By BEN FOX and KRISTA LARSON

 

DAKAR, Senegal – Senegal has agreed to take in two Libyans who spent nearly 14 years in custody at the U.S. base in Cuba without charge, becoming the second country in West Africa to accept former detainees, officials said Monday.

Salem Abdu Salam Ghereby, 55, and Omar Khalif Mohammed Abu Baker Mahjour, who records show is about 44, were both members of the Libya Islamic Fighting Group, an organization that sought the ouster of Libyan leader Moammar Gadhafi and had been designated a terrorist organization by the U.S. since 2004.

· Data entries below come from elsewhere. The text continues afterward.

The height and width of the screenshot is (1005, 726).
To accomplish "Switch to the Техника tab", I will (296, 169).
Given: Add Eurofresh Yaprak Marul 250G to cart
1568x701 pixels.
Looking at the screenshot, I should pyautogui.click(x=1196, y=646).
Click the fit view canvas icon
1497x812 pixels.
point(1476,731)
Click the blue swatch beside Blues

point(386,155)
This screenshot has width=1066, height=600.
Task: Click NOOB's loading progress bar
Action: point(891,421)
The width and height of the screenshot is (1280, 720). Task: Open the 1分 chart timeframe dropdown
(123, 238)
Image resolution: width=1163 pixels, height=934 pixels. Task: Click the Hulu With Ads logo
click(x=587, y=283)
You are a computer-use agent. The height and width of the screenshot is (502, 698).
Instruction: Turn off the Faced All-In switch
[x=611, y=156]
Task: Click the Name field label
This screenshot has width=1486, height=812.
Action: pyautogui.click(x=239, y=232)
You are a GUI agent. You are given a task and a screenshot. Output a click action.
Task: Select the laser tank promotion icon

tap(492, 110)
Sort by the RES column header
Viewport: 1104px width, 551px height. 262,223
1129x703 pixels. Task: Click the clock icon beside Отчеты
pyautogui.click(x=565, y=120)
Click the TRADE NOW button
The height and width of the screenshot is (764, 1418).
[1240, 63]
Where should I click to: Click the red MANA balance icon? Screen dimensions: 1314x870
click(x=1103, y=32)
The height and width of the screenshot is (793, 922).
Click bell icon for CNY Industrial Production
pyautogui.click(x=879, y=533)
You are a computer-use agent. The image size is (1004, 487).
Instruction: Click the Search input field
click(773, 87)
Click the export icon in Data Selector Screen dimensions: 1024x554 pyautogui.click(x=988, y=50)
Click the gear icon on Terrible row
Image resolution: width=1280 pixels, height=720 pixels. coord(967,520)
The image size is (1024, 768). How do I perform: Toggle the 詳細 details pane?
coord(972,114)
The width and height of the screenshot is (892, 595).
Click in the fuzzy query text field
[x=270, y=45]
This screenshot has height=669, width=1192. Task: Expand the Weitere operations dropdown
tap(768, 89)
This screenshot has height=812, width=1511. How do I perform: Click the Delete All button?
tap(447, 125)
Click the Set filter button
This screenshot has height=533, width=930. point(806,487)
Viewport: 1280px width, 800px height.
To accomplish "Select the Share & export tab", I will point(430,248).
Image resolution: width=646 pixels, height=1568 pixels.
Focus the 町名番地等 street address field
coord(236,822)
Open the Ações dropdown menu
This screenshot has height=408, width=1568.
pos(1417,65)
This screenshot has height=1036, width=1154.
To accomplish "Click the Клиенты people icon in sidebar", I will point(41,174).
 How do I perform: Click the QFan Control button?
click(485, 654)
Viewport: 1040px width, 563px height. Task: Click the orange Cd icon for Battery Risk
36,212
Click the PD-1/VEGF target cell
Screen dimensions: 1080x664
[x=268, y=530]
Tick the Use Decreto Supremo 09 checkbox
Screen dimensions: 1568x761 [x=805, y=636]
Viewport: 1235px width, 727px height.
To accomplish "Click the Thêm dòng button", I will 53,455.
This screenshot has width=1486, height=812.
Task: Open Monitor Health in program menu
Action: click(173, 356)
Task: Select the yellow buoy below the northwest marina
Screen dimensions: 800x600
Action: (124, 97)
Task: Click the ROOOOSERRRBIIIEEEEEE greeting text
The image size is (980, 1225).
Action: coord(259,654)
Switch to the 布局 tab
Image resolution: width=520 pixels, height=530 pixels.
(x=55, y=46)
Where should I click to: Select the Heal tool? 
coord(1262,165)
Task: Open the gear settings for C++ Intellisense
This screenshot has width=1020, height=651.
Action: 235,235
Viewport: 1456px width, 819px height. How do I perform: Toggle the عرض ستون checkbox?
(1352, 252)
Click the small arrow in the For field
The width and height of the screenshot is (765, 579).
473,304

Khalif’s lawyer, Ramzi Kassem, said his client is looking forward to “receiving proper medical care” as he is missing his right leg below the knee after stepping on a land mine in Afghanistan in 1998. He is also blind in one eye, and has shrapnel in his leg and arm.

“This is a bittersweet moment. I’m unsure why a half-blind, one-legged man with only one fully-functioning arm, and whose only supposed crime was to object to the Gadhafi dictatorship in his native Libya, was not freed years ago,” said Kassem, a professor at City University of New York School of Law.

Ghereby had dropped a legal challenge to his detention after he was cleared for transfer from Guantanamo by U.S. authorities in 2010. He is hoping that his wife and three children, including a daughter born after he was taken into custody, will be able to join him in Senegal, according to his lawyer, Richard Wilson, a retired law professor from American University in Washington. “He was thrilled when he heard that Senegal was receptive to family reunification,” Wilson said.

Their departure comes amid an effort by President Barack Obama to release Guantanamo prisoners who are no longer deemed a threat and to eventually close the detention center, a prospect that faces strong opposition in U.S. Congress. With the release of the two Libyans, there are 89 men left, including 35 cleared for release who are expected to be gone within months.

Neither of the two Libyans could be sent back to the homeland they fled in the 1990s because of the instability there unleashed by the violent overthrow of Gadhafi. U.S. Secretary of State John Kerry expressed thanks that Senegal agreed to take the men. “The United States appreciates the generous assistance of the government of Senegal as the United States continues its efforts to close the Guantanamo Bay detention facility,” Kerry said. “This significant humanitarian gesture is consistent with Senegal’s leadership on the global stage.”